About this exercise
Copy each line of the records that includes "кабинет".

Supplied information
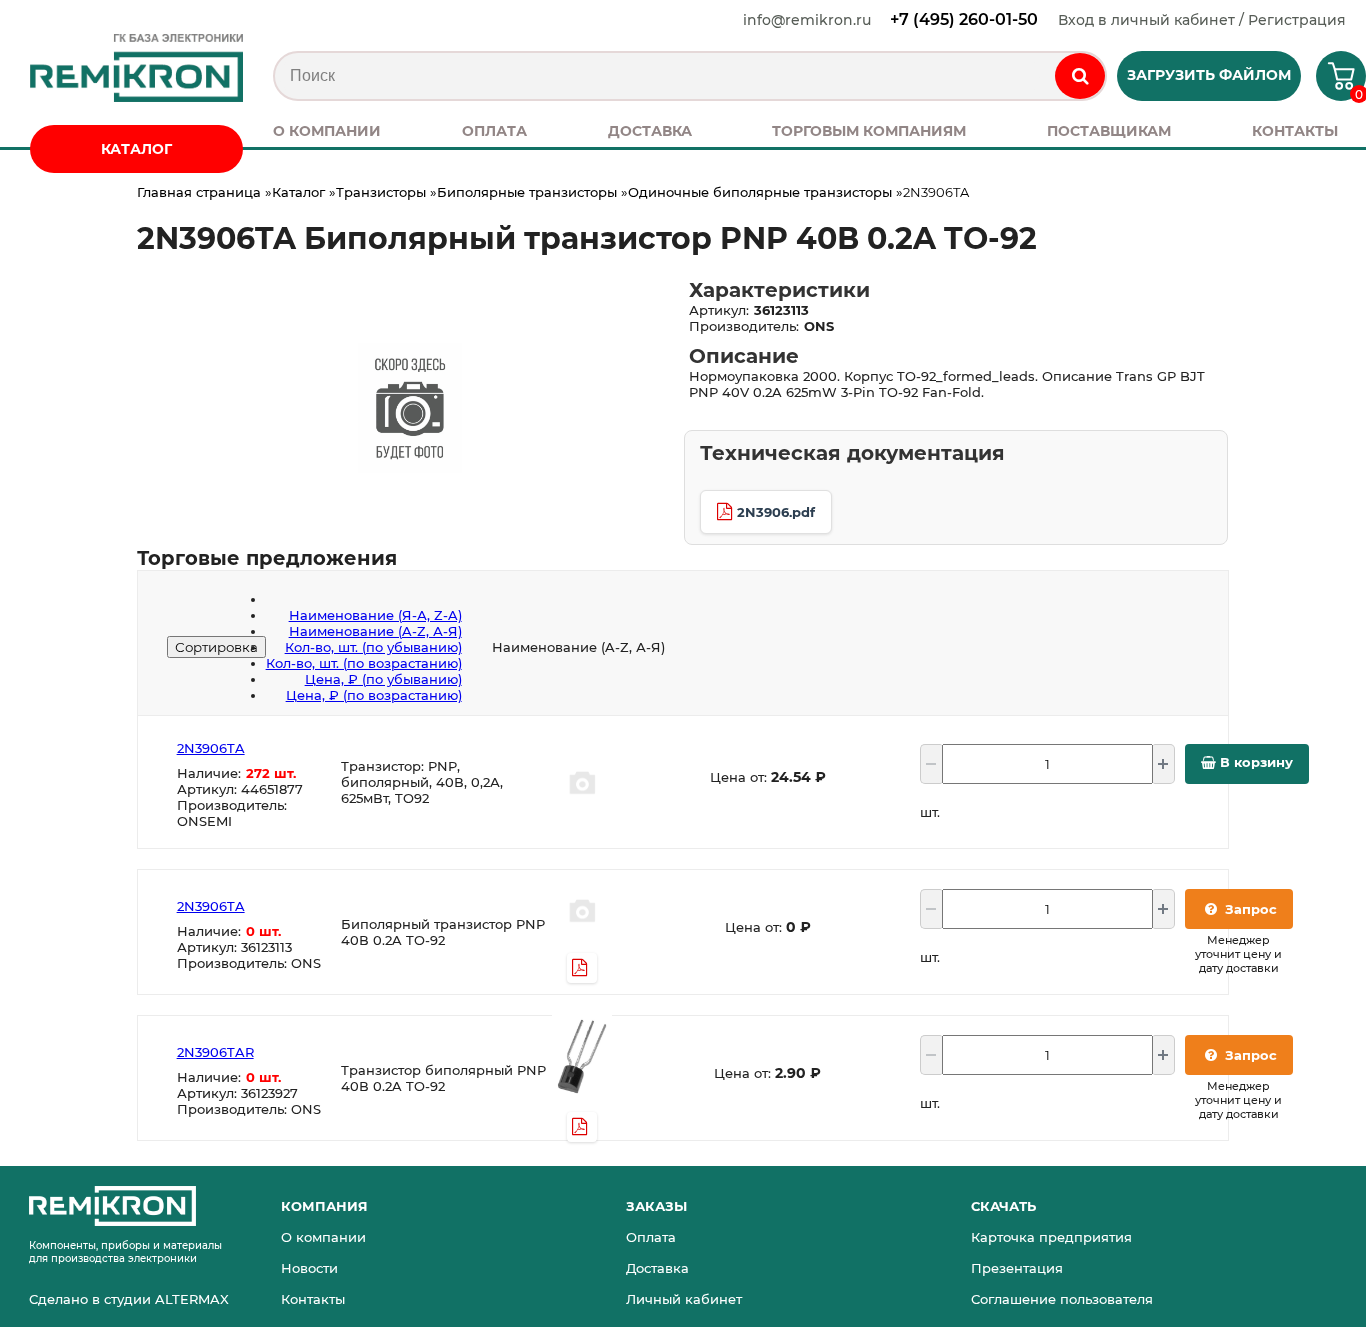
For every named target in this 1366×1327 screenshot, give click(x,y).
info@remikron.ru (807, 20)
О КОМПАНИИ (327, 131)
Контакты (313, 1299)
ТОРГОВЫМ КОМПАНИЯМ (869, 131)
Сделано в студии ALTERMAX (129, 1299)
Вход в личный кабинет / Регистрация (1202, 20)
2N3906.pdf (776, 512)
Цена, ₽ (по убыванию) (383, 679)
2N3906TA (211, 748)
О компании (323, 1237)
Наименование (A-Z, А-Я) (375, 631)
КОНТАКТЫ (1295, 131)
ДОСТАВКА (650, 131)
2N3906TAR (215, 1052)
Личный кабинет (684, 1299)
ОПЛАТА (494, 131)
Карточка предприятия (1051, 1237)
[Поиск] (1080, 76)
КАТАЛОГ (136, 149)
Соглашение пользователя (1062, 1299)
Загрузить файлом (1209, 75)
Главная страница (199, 192)
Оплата (651, 1237)
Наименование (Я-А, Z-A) (375, 615)
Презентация (1017, 1268)
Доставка (657, 1268)
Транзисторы (381, 192)
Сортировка (216, 647)
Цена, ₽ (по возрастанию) (374, 695)
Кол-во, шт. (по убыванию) (373, 647)
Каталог (298, 192)
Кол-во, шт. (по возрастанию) (364, 663)
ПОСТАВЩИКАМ (1109, 131)
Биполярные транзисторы (527, 192)
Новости (309, 1268)
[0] (1333, 82)
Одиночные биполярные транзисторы (760, 192)
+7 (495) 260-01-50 (964, 19)
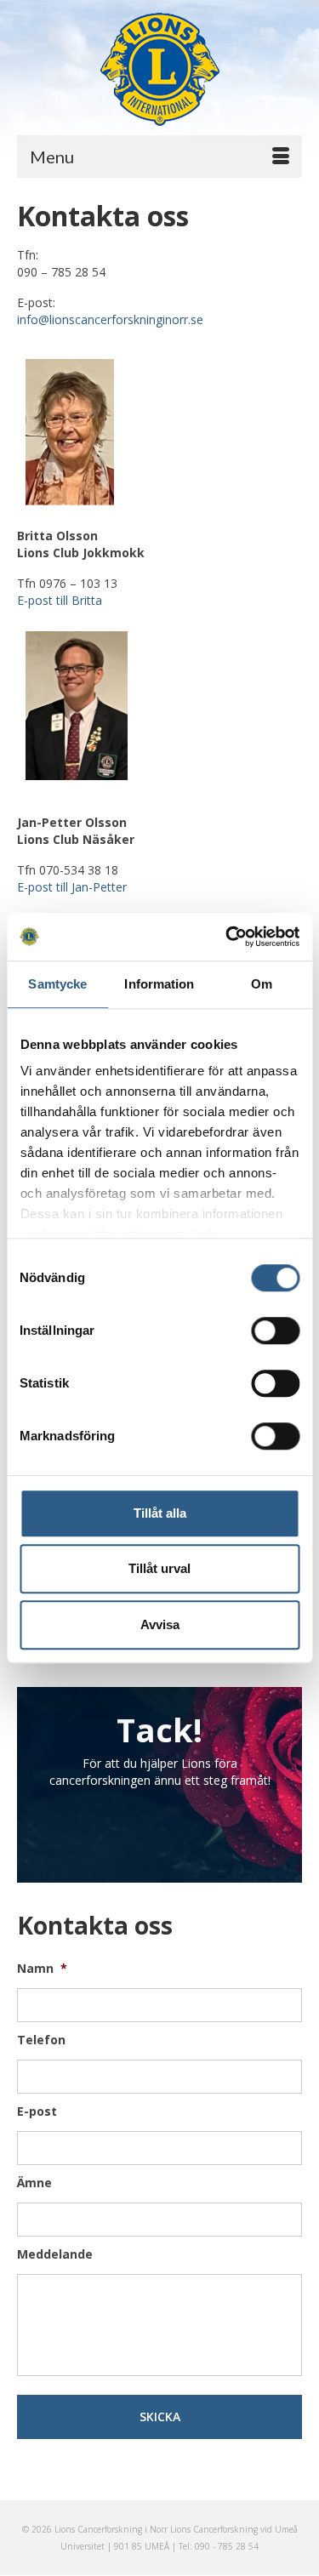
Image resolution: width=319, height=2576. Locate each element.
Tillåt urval (159, 1568)
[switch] (275, 1330)
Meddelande (55, 2254)
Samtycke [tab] (57, 984)
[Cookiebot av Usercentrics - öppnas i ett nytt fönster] (227, 937)
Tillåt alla (160, 1513)
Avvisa (159, 1624)
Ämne (34, 2183)
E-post (37, 2111)
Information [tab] (159, 984)
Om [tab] (261, 984)
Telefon (41, 2040)
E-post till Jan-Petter (72, 887)
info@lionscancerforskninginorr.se (110, 319)
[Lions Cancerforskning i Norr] (159, 69)
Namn (42, 1968)
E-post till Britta (59, 600)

Problem solution
Вход в личный кабинет / Регистрация (1202, 20)
Личный кабинет (684, 1299)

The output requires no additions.